A Amnistia Internacional documentou também um crescendo significativo da repressão conforme se aproxima a data das cruciais eleições legislativas na Birmânia, marcadas para 8 de novembro próximo. Ativistas pacíficos são cada vez mais frequentemente visados com acusações criminais e sem possibilidade de fiança, mantidos em pré-detenção a aguardar julgamento por longos períodos, ao mesmo tempo que os termos de pena de prisão se têm tornado igualmente mais extensos.

“As autoridades da Birmânia têm estado claramente a agir todo este tempo com os olhos postos nas eleições, com a repressão a ter-se intensificado pelo menos nove meses antes do arranque da campanha eleitoral, em setembro. O propósito é muito óbvio: tirar das ruas as vozes ‘indesejáveis’ bem antes das eleições e garantir que não são ouvidas”, critica Laura Haigh.

A Birmânia tem uma variedade de leis draconianas para deter e condenar à prisão os críticos do Governo. Estas leis contêm cláusulas que proíbem, entre outras coisas, reuniões ilegais, “distúrbios à tranquilidade do Estado” e “insultos às sensibilidades religiosas”.

E o clima de medo é agravado por outras formas de intimidação, em que se inclui um sistema arreigado de vigilância e perseguição dos cidadãos.

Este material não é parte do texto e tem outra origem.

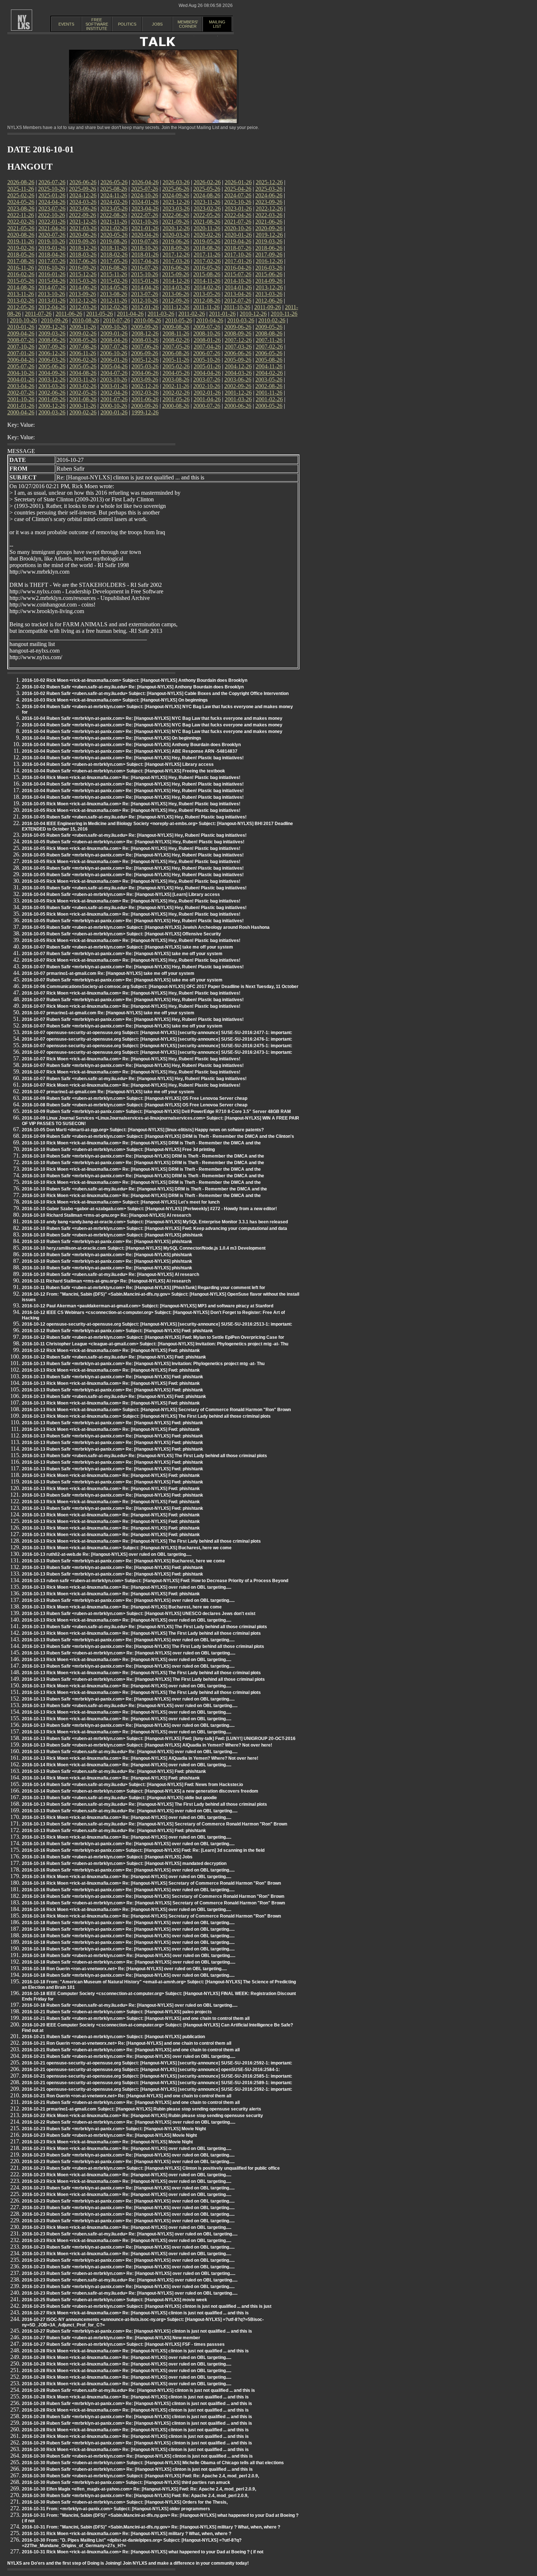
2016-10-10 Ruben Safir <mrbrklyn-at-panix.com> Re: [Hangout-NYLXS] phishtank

Os ativistas são sujeitos a uma monitorização constante: seguidos, fotografados enquanto participam em eventos públicos, e os seus escritórios e casas alvo de “inspeções” a meio da noite, assim como veem familiares a serem também intimidados e perseguidos.

Muitos prisioneiros de consciência na Birmânia já estiveram presos antes e são frequentemente detidos de novo e condenados a penas de prisão pouco após serem libertos após o cumprimento de sentença, o que cria uma “porta giratória de repressão”.

A um mês das eleições legislativas, a Amnistia Internacional insta o Governo birmanês a libertar imediata e incondicionalmente todos os prisioneiros de consciência, a anular as acusações que pendem contra aqueles que apenas exerceram pacificamente os seus direitos humanos e a revogar ou rever as leis do país que violam os direitos humanos. A organização urge também a comunidade internacional, que tem vindo a aliviar a pressão sobre a Birmânia nos últimos dois anos, a intensificar os esforços para pressionar o Presidente, Thein Sein, a dar ordem de libertação de todos os prisioneiros de consciência no país.

“Os líderes mundiais não podem aceitar como válidas as declarações das autoridades birmanesas de que acabaram com a repressão. Estas eleições constituem uma oportunidade crucial para deixar claro à Birmânia que prender e silenciar críticos pacíficos é inaceitável. E esta é uma oportunidade que não pode ser perdida”, remata a perita da Amnistia Internacional.